*EXCERPTED TEXT*:
++++

Skip to main content

Data Quality

  • DMF
  • Data quality

Overview

The data quality package is a set of node types which provide the flexibility to test the data quality of source.

Installation

  • Copy the Package ID  @coalesce/data-quality
  • In Coalesce, open the Workspace where you wish to install the package.
  • Go to the Build Setting of the Workspace, tab Packages, and click the Install button on the top right of the page.
  • Paste the Package ID, and proceed with the installation process.

Description

Data Quality Nodetypes

The Coalesce Data Quality Nodetypes Package includes:


DMF

The Coalesce DMF node allows you to to monitor the state and integrity of your data. You can use DMFs to measure key metrics, such as, but not limited to, freshness and counts that measure duplicates, NULLs, rows, and unique values.

You can set a DMF on the following kinds of table objects:

  • Dynamic table
  • Event table
  • External table
  • Apache Iceberg™ table
  • Materialized view
  • Table (Including temporary and transient tables)
  • View

Limitations:

  • You cannot set a DMF on a hybrid table or a stream object.
  • You can only have 10,000 total associations of DMFs on objects per account. Each instance of setting a DMF on a table or view counts as one association.
  • You cannot grant privileges on a DMF to share or set a DMF on a shared table or view.
  • Setting a DMF on an object tag is not supported.
  • You cannot set a DMF on objects in a reader account.
  • Trial accounts do not support this feature.

DMF Node Configuration

The Work node type has four configuration groups:

Screenshot 2025-03-31 at 1 30 49 PM

Node Properties

PropertyDescription
Storage LocationStorage Location where the WORK will be created
Node TypeName of template used to create node objects
Deploy EnabledIf TRUE the node will be deployed / redeployed when changes are detected
If FALSE the node will not be deployed or will be dropped during redeployment

Scheduling Options

You can create DMF run schedule to automate the data quality measurements on a table, as:

OptionDescription
Schedule OptionsChoose schedule type:
- Minutes - Specify interval in minutes. Enter a whole number from 1 to 11520 which represents the number of minutes between DMF runs.
- Cron - Uses Cron expressions. Specifies a cron expression and time zone for periodically running the DMF. Supports a subset of standard cron utility syntax.

++++

*STORED DATA*:
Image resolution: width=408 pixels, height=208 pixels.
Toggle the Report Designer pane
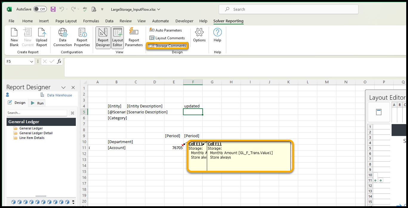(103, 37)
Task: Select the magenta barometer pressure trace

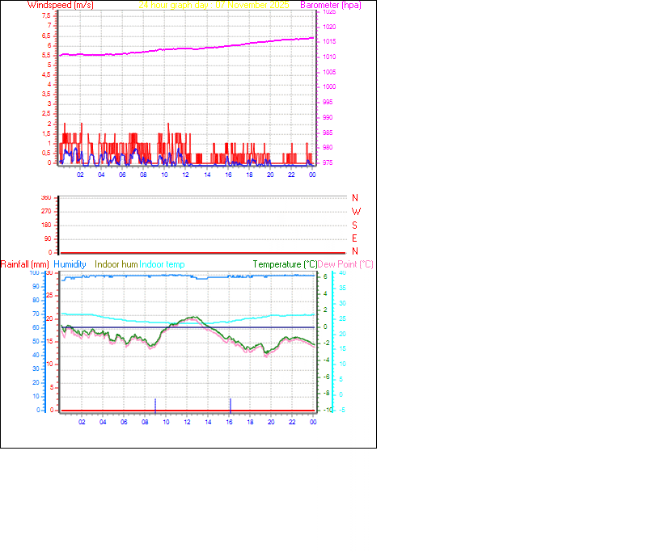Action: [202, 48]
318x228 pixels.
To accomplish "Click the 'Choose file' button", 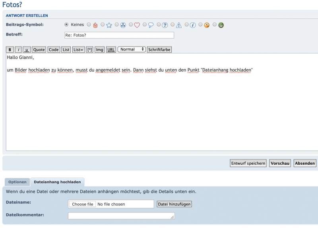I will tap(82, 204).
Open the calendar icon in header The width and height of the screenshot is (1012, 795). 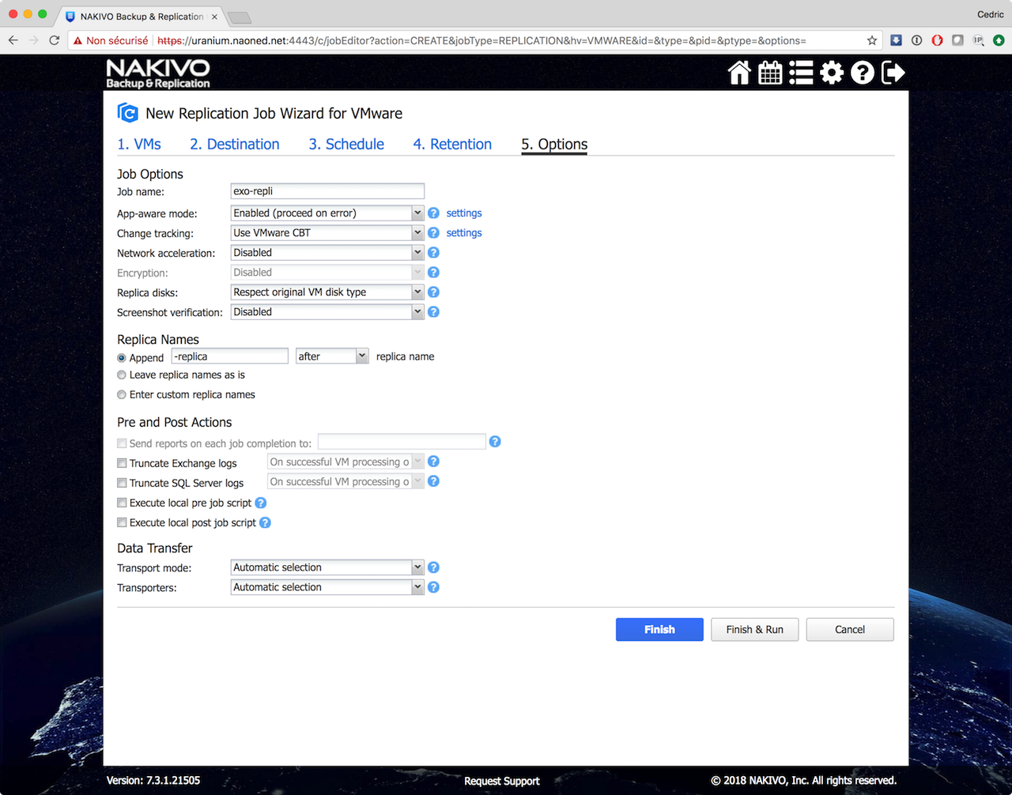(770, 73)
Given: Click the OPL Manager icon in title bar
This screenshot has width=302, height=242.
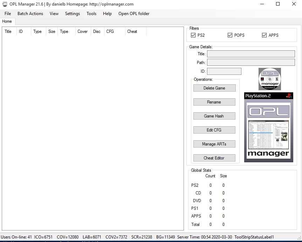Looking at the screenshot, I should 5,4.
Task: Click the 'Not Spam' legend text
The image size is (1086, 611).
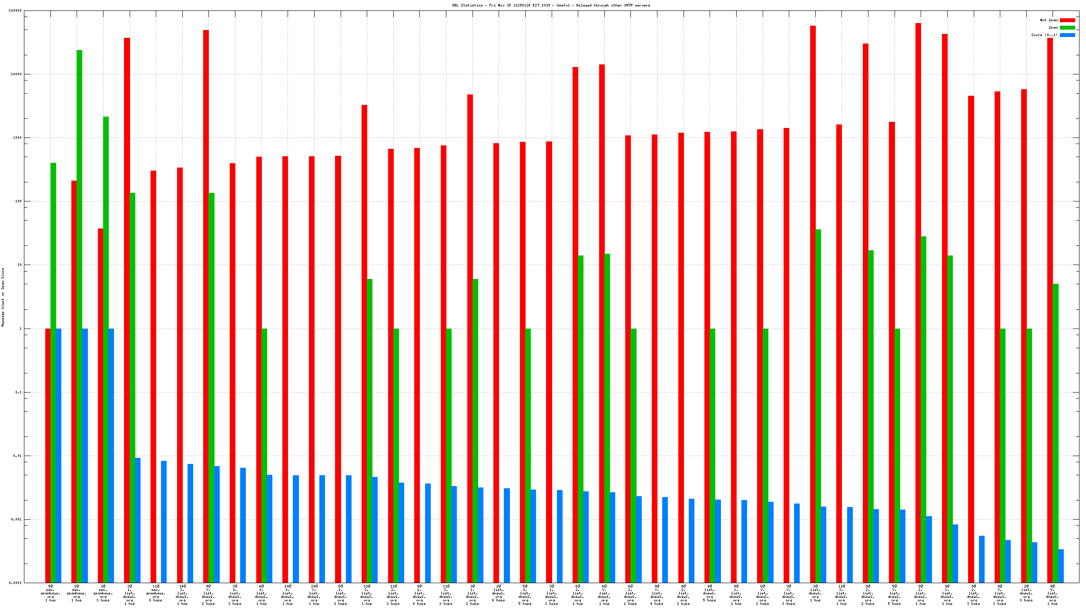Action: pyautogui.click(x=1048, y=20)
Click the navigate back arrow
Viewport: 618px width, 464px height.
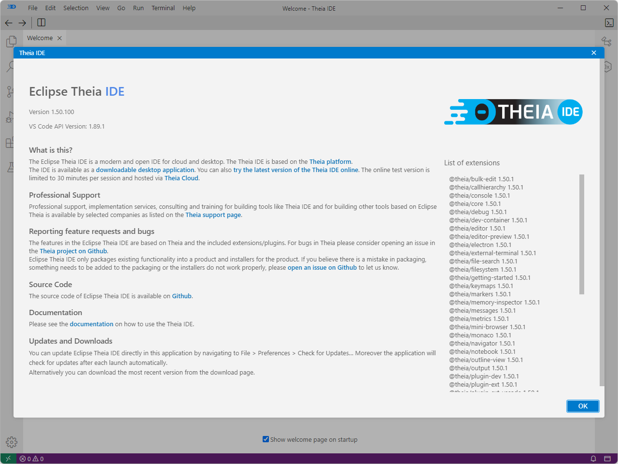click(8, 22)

++++

*EXERCISE INSTRUCTIONS*:
1. According to the data quality package page, what range of values does the Minutes schedule option accept?
2. Using the data quality package page, decide whether each statement agrees with it: (a) A DMF can be set on a materialized view. (b) A DMF can be set on a hybrid table. (c) Trial accounts support DMFs.
3. Pick up the data quality package page after its final sentence and write what comes next.

*ANSWERS GIVEN*:
1. A whole number from 1 to 11520, representing the number of minutes between DMF runs.

2.
(a) Yes: "Materialized view"
(b) No: "You cannot set a DMF on a hybrid table or a stream object."
(c) No: "Trial accounts do not support this feature."

3.
- TRIGGER_ON_CHANGES - Set the data metric function to run when a general DML operation, such as inserting a new row, modifies the table

Object Level DMFs

Screenshot 2025-03-31 at 1 49 14 PM
PropertyDescription
Add Object Level DMFEnable this to add object level DMF
DMF FunctionSelect the DMF function to use for object

Column Level DMFs

Screenshot 2025-03-31 at 1 52 48 PM
PropertyDescription
Add Column Level DMFEnable this to add object level DMF
DMF FunctionSelect the Column name and DMF function to use

DMF Deployment

DMF Initial Deployment

When deployed for the first time into an environment the DMF node will update the metadata with DMFs.

StageDescription
**Create **This will execute a Alter statement and create a DMF entries in metadata

DMF Redeployment

The subsequent deployment of DMF node with changes in DMFs definition, adding/dropping DMFs results in updating metadata with latest changes.

DMF Undeployment

If a DMF Node is deleted from a Workspace, that Workspace is committed to Git and that commit deployed to a higher level environment then the all the DMFs will be dropped from metadata.


Data Profiling

The Data Profiling node type creates a data profiling table containing details such as the object name, column name, metric function applied, and the corresponding profiling result. It supports operations like count, min, max, avg, and other statistical measures on source table columns. Additionally, this node type allows scheduling, enabling automated and periodic data profiling to maintain data quality and integrity. The Data Profiling node type will create the Data Profiling table with the following fixed column structure: OBJECT_NAME, COLUMN_NAME, FUNCTION_APPLIED, and RESULT. The Coalesce Mapping grid will display the source column list; however, the Data Profiling table created in Snowflake will maintain a fixed column structure.

The node name in Coalesce will be used as the name of the Snowflake Data Profiling table.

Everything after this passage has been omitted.